[Begin Information provided]

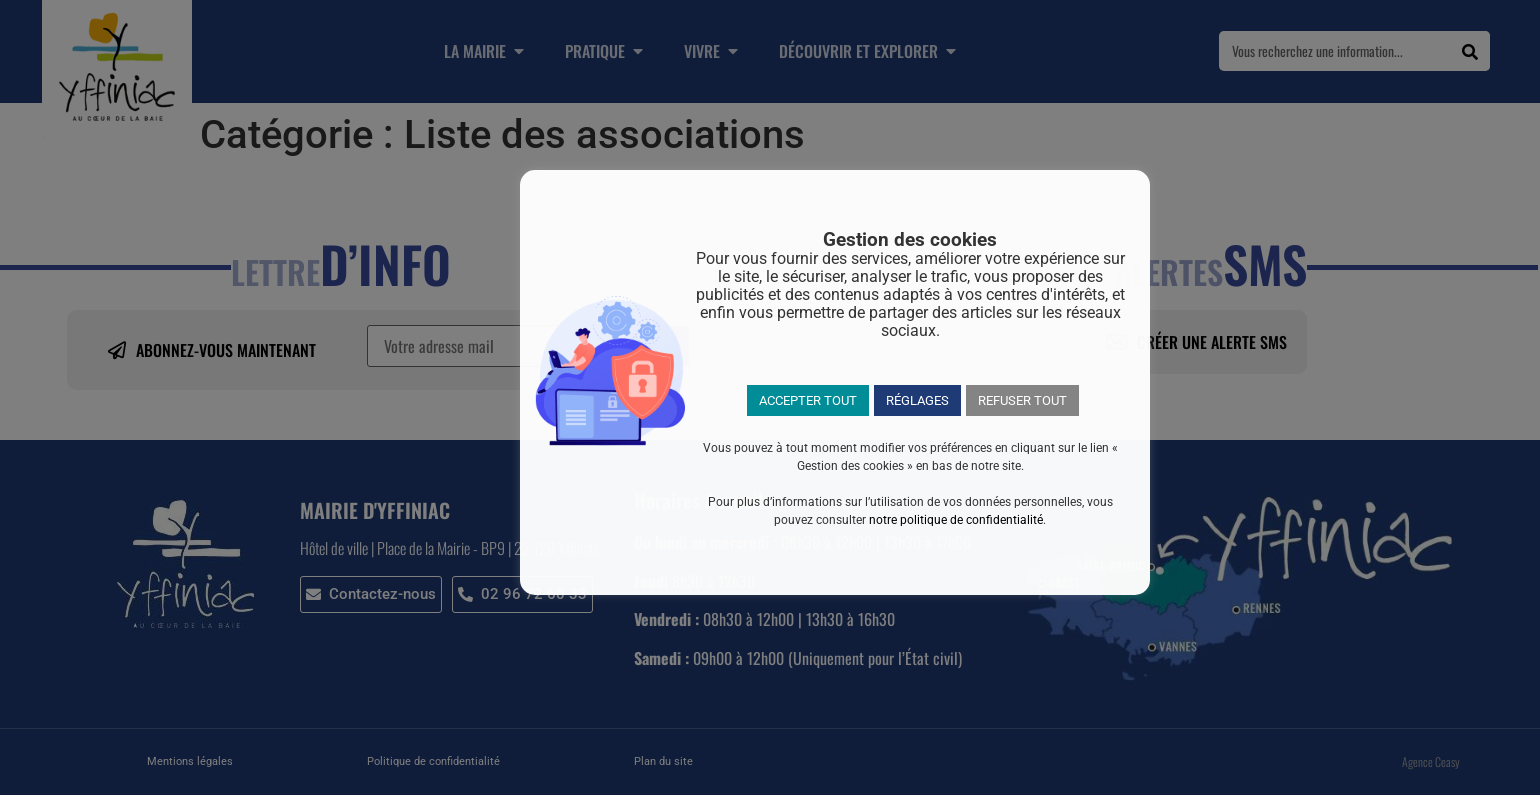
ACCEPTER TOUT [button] (808, 400)
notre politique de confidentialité (956, 520)
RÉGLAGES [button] (917, 400)
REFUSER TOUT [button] (1022, 400)
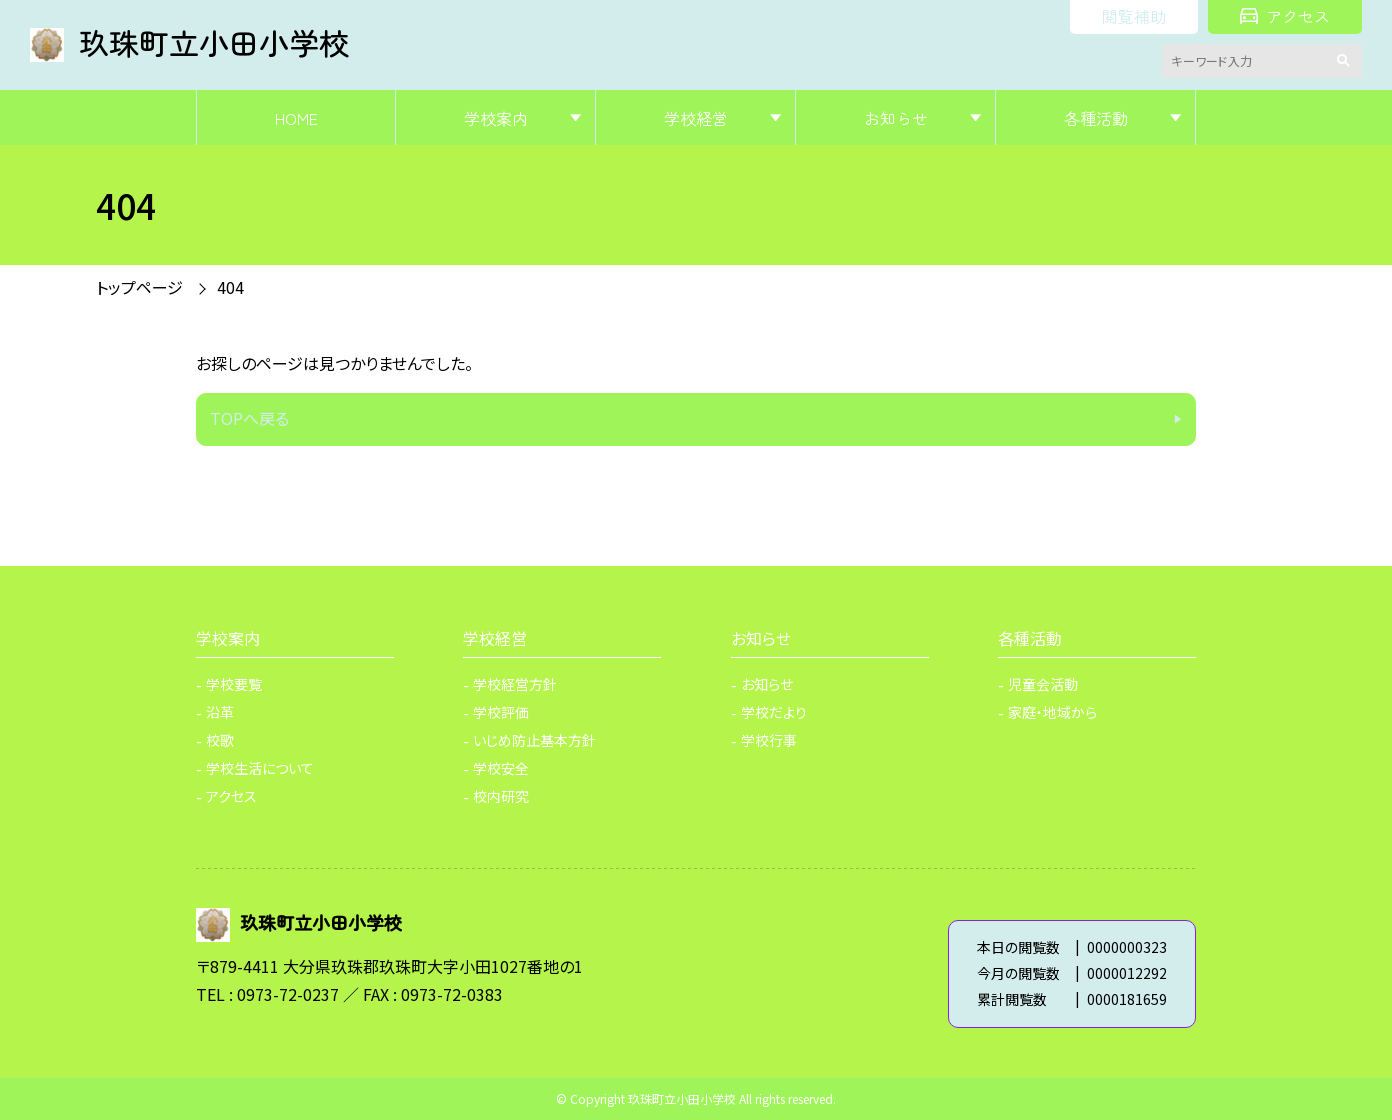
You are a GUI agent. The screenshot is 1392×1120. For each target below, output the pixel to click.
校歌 (220, 740)
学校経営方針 (515, 684)
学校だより (774, 712)
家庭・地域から (1052, 712)
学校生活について (260, 768)
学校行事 (769, 740)
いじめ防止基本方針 (534, 740)
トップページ (139, 287)
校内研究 (501, 796)
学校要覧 (234, 684)
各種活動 (1096, 118)
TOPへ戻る (249, 418)
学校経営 (696, 118)
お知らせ (896, 118)
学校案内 (496, 118)
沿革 (220, 712)
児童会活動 (1043, 684)
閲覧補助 (1134, 16)
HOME (296, 118)
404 (230, 287)
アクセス (1285, 16)
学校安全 (501, 768)
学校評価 (501, 712)
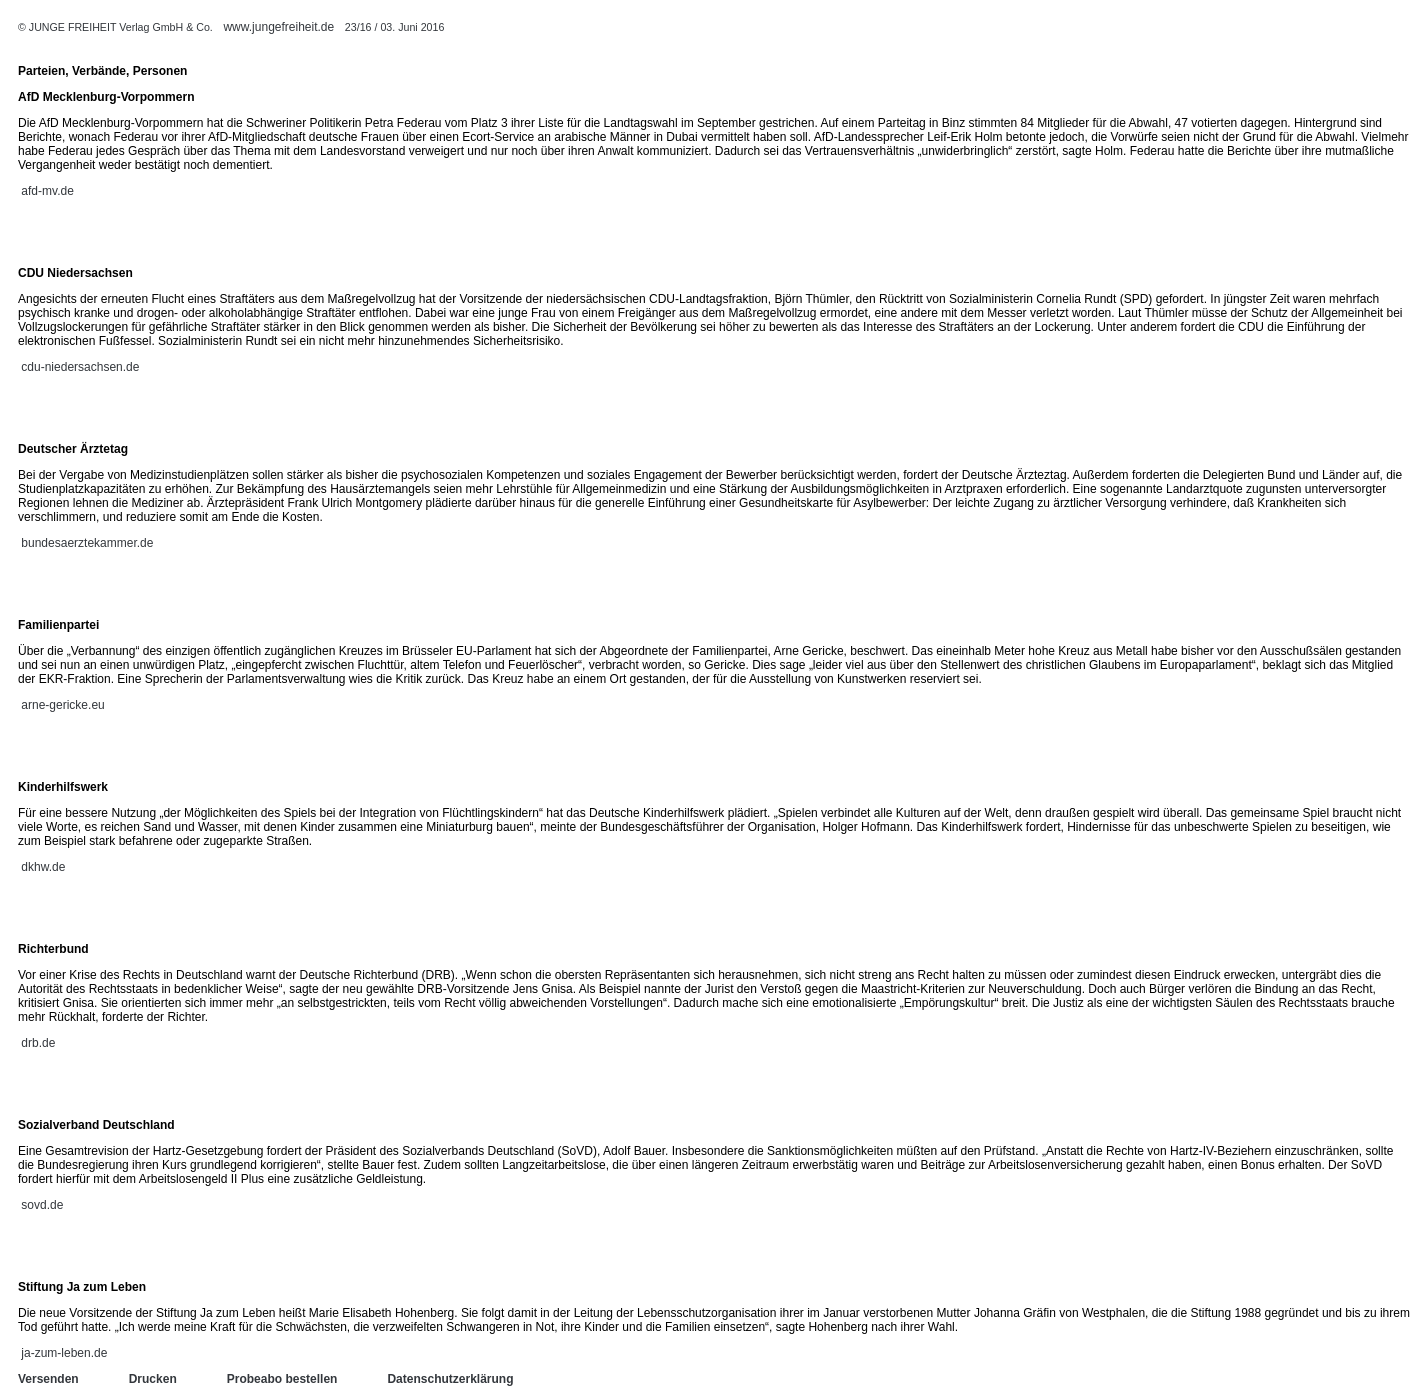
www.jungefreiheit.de (278, 27)
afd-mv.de (47, 191)
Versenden (48, 1379)
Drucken (153, 1379)
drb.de (38, 1043)
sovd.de (42, 1205)
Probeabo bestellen (282, 1379)
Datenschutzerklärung (450, 1379)
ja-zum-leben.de (64, 1353)
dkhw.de (43, 867)
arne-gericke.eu (62, 705)
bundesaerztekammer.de (87, 543)
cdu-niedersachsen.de (80, 367)
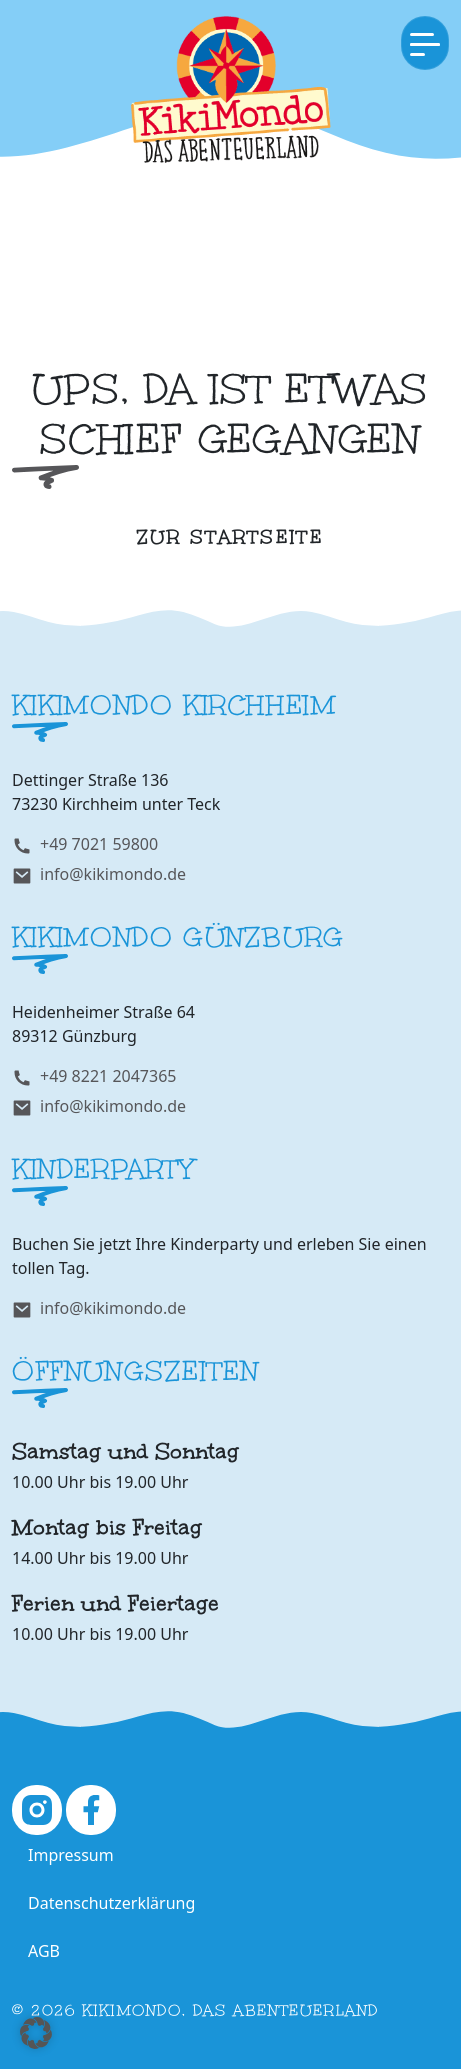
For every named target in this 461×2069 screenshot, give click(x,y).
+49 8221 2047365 (108, 1076)
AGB (44, 1951)
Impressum (71, 1855)
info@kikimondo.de (113, 874)
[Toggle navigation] (425, 43)
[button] (36, 2033)
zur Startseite (231, 537)
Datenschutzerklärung (111, 1903)
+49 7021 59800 (99, 844)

[End Information provided]

Objective: Lay out all the rows above as a JSON list of strings, one string for each line, and skip any blank lines. Please leave the pictures out.

Completed task:
[
  "ACCEPTER TOUT [button] (808, 400)",
  "notre politique de confidentialité (956, 520)",
  "RÉGLAGES [button] (917, 400)",
  "REFUSER TOUT [button] (1022, 400)",
  "You are a GUI agent. The screenshot is 1392×1120. For each target below, output the pixel to click.",
  "校歌 (220, 740)",
  "学校経営方針 (515, 684)",
  "学校だより (774, 712)",
  "家庭・地域から (1052, 712)",
  "学校生活について (260, 768)",
  "学校行事 (769, 740)",
  "いじめ防止基本方針 (534, 740)",
  "トップページ (139, 287)",
  "校内研究 (501, 796)",
  "学校要覧 (234, 684)",
  "各種活動 (1096, 118)",
  "TOPへ戻る (249, 418)",
  "学校経営 (696, 118)",
  "お知らせ (896, 118)",
  "学校案内 (496, 118)",
  "沿革 (220, 712)",
  "児童会活動 (1043, 684)",
  "閲覧補助 (1134, 16)",
  "HOME (296, 118)",
  "404 (230, 287)",
  "アクセス (1285, 16)",
  "学校安全 (501, 768)",
  "学校評価 (501, 712)",
  "www.jungefreiheit.de (278, 27)",
  "afd-mv.de (47, 191)",
  "Versenden (48, 1379)",
  "Drucken (153, 1379)",
  "drb.de (38, 1043)",
  "sovd.de (42, 1205)",
  "Probeabo bestellen (282, 1379)",
  "Datenschutzerklärung (450, 1379)",
  "ja-zum-leben.de (64, 1353)",
  "dkhw.de (43, 867)",
  "arne-gericke.eu (62, 705)",
  "bundesaerztekammer.de (87, 543)",
  "cdu-niedersachsen.de (80, 367)",
  "For every named target in this 461×2069 screenshot, give click(x,y).",
  "+49 8221 2047365 (108, 1076)",
  "AGB (44, 1951)",
  "Impressum (71, 1855)",
  "info@kikimondo.de (113, 874)",
  "[Toggle navigation] (425, 43)",
  "[button] (36, 2033)",
  "zur Startseite (231, 537)",
  "Datenschutzerklärung (111, 1903)",
  "+49 7021 59800 (99, 844)"
]